The FCC’s decision to open up more spectrum for mobile wireless, reported yesterday by my colleague Olga Kharif, is a big step forward. But it’s going to be some time before products emerge to take advantage of “white spaces.” I think the 12 to 18 months predicted by Federal Communications Commission Chairman Kevin Martin is probably wildly optimistic.

The FCC voted unanimously on Nov. 4 to permit low-power devices to operate on the television channels that go unused in every market. The first impediment is the likelihood that the National Assn. of Broadcasters, which fiercely opposed the move, will go to court or seek Congressional action—or most likely, both—to overturn the FCC action. In a statement issued after the vote, NAB Executive Vice-President Dennis Wharton said: “Fortunately, today’s vote is just the beginning of a fight on behalf of the 110 million households that rely on television for news, entertainment, and lifesaving emergency information. Going forward, NAB and our allies will work with policymakers to ensure that consumers can access innovative broadband applications without jeopardizing interference-free TV.” Based on the history of these things, there isn’t a lot of doubt about what “just the beginning of the fight” means. The broadcasters may not prevail in the end, but a lawsuit or legislative fight will discourage investment in white space technologies until the dust settles.

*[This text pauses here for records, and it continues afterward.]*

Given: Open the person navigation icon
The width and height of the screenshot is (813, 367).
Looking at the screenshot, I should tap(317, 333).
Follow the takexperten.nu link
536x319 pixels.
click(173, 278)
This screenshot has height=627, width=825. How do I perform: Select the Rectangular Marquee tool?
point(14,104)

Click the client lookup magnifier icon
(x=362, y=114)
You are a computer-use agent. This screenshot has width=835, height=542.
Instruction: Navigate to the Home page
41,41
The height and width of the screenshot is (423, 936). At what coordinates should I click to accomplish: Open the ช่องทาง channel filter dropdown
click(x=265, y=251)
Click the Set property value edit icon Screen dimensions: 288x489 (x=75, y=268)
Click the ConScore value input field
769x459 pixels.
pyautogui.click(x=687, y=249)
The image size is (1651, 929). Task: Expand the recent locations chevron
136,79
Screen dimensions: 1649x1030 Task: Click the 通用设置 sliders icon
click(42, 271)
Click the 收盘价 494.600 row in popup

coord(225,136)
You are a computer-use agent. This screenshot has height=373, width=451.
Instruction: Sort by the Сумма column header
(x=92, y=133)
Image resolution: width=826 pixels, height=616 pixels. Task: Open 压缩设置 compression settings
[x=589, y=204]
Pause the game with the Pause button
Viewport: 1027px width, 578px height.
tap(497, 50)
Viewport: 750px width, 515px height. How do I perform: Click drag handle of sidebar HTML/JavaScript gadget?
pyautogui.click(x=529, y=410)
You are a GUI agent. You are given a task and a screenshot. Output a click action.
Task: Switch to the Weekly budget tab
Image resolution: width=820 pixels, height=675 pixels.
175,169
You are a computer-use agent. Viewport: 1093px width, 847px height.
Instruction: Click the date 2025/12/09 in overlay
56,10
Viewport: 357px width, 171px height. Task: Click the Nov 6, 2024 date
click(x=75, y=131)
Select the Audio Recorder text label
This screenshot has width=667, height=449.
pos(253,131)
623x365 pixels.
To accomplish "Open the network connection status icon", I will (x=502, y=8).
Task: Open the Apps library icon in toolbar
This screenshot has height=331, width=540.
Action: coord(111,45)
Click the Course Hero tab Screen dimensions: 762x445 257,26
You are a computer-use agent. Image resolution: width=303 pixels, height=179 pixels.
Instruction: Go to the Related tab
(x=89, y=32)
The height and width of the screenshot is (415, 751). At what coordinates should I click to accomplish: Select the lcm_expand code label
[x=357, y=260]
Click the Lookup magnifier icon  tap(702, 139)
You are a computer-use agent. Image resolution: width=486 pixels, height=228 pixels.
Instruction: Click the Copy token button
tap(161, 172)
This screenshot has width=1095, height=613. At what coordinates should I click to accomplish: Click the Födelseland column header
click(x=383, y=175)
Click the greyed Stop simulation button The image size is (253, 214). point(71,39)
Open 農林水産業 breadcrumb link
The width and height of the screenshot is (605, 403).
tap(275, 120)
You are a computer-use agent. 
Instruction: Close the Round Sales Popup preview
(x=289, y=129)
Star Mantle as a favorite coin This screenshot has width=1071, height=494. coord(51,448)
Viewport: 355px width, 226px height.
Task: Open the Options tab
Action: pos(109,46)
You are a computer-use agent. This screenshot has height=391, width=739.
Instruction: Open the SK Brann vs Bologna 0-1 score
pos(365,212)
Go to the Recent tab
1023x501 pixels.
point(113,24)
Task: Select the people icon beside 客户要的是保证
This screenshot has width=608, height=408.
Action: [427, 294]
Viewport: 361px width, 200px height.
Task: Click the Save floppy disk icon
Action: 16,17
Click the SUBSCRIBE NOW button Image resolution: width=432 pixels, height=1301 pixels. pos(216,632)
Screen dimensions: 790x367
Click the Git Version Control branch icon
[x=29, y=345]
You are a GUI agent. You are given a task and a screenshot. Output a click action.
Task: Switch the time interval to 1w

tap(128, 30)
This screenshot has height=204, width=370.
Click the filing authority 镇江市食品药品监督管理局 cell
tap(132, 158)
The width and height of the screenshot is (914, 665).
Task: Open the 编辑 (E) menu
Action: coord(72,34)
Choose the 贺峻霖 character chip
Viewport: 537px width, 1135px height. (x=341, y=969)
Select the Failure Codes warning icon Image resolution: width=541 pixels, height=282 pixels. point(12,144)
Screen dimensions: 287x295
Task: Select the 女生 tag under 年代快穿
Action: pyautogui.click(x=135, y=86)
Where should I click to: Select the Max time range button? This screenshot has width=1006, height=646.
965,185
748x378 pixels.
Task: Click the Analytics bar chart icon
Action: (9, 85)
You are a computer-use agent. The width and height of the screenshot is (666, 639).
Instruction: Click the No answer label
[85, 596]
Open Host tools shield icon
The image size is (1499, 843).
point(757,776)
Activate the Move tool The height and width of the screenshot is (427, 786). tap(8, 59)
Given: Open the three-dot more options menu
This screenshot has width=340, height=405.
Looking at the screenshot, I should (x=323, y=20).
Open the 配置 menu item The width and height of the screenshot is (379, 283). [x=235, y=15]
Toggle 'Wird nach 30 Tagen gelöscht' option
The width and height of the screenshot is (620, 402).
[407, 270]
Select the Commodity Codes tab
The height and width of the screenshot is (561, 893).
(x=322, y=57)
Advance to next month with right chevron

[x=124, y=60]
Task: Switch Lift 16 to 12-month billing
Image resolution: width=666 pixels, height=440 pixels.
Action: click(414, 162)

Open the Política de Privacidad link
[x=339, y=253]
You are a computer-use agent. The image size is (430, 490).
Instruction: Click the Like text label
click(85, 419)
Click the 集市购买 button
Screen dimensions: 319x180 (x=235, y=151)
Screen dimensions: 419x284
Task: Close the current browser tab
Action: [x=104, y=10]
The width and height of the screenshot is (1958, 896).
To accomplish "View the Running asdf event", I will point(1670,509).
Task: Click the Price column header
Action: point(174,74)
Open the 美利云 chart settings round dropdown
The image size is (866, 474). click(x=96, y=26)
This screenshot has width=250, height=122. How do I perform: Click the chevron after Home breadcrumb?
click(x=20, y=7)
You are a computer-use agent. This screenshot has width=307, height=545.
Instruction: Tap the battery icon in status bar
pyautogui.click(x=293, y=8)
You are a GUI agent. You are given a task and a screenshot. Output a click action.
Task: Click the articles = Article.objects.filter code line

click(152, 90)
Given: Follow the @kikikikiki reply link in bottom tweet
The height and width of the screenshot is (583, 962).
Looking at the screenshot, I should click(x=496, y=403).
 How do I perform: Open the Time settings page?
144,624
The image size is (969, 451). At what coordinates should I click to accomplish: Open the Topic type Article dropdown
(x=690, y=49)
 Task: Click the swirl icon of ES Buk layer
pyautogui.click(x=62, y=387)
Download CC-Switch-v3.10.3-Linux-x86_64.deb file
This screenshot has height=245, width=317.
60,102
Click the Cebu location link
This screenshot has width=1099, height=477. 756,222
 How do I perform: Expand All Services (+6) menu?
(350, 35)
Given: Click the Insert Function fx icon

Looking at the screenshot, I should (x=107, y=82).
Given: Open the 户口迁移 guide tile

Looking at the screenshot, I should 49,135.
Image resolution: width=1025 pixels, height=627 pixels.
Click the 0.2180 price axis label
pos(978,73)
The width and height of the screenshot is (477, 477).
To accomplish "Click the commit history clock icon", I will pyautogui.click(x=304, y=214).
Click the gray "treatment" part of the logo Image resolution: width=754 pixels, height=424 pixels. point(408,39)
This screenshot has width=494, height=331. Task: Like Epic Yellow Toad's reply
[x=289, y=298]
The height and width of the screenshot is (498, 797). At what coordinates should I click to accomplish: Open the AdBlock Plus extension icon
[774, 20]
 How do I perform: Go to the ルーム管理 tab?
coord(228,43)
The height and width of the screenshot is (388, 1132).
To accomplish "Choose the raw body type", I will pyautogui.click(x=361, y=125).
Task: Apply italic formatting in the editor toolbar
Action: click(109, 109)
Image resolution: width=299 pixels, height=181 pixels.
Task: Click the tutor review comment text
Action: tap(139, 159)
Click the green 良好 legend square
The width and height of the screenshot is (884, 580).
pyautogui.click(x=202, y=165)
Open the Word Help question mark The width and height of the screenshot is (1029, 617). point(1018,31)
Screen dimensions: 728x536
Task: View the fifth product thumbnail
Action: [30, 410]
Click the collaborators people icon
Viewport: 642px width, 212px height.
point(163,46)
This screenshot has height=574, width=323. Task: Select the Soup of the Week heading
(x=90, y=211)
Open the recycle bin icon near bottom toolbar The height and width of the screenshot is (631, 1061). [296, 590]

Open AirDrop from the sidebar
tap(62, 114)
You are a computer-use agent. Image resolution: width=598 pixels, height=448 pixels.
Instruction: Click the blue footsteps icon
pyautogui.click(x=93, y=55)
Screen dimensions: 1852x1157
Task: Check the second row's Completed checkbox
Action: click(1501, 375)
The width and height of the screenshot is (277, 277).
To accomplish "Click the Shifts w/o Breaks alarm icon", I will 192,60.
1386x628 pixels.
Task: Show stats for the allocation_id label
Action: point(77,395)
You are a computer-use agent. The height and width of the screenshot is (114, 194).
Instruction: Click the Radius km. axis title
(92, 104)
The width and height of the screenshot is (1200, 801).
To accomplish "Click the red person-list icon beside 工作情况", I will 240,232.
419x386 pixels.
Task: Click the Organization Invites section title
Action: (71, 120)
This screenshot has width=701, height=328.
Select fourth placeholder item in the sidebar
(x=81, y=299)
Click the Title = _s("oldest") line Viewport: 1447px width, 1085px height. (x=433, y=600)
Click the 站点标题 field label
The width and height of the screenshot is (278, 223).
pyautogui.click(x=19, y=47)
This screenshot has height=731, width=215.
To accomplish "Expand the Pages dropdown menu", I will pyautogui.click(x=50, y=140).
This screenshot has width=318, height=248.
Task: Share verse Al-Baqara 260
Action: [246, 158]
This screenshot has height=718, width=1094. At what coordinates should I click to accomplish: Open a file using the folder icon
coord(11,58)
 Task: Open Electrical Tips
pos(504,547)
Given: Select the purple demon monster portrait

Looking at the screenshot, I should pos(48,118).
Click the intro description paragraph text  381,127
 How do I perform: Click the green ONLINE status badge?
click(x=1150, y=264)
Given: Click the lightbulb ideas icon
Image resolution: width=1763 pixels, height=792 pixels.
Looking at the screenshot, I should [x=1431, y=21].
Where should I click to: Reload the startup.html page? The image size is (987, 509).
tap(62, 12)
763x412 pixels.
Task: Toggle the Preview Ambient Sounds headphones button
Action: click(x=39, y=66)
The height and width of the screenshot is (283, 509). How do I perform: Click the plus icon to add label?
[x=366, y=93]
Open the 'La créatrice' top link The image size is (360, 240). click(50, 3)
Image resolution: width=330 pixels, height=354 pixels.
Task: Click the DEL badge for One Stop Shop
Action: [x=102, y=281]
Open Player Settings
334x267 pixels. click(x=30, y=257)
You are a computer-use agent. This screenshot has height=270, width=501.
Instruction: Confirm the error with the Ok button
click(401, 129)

Second, there is the not inconsiderable matter of the technical challenges facing engineers seeking to build white space products. To deal with the broadcasters' vastly overstated but still legitimate concerns that these devices may interfere with over-the-air television, the FCC imposed two requirements. One is that white space devices must check a geographical database to find what channels are occupied at their location. And the devices' radios must listen to find out what is operating on a channel before they begin transmitting and back off if they sense interference with licensed broadcasts. Advocated of white space use convinced the FCC that such radios can be built, but the fact is that they do not currently exist, at least not in a form that can economically be installed in consumer products.

I think the freeing of the white space spectrum will ultimately be a big boost to mobile wireless. Just don't expect to find a white space-capable handheld in you Christmas stocking this year, or next, or maybe in 2010.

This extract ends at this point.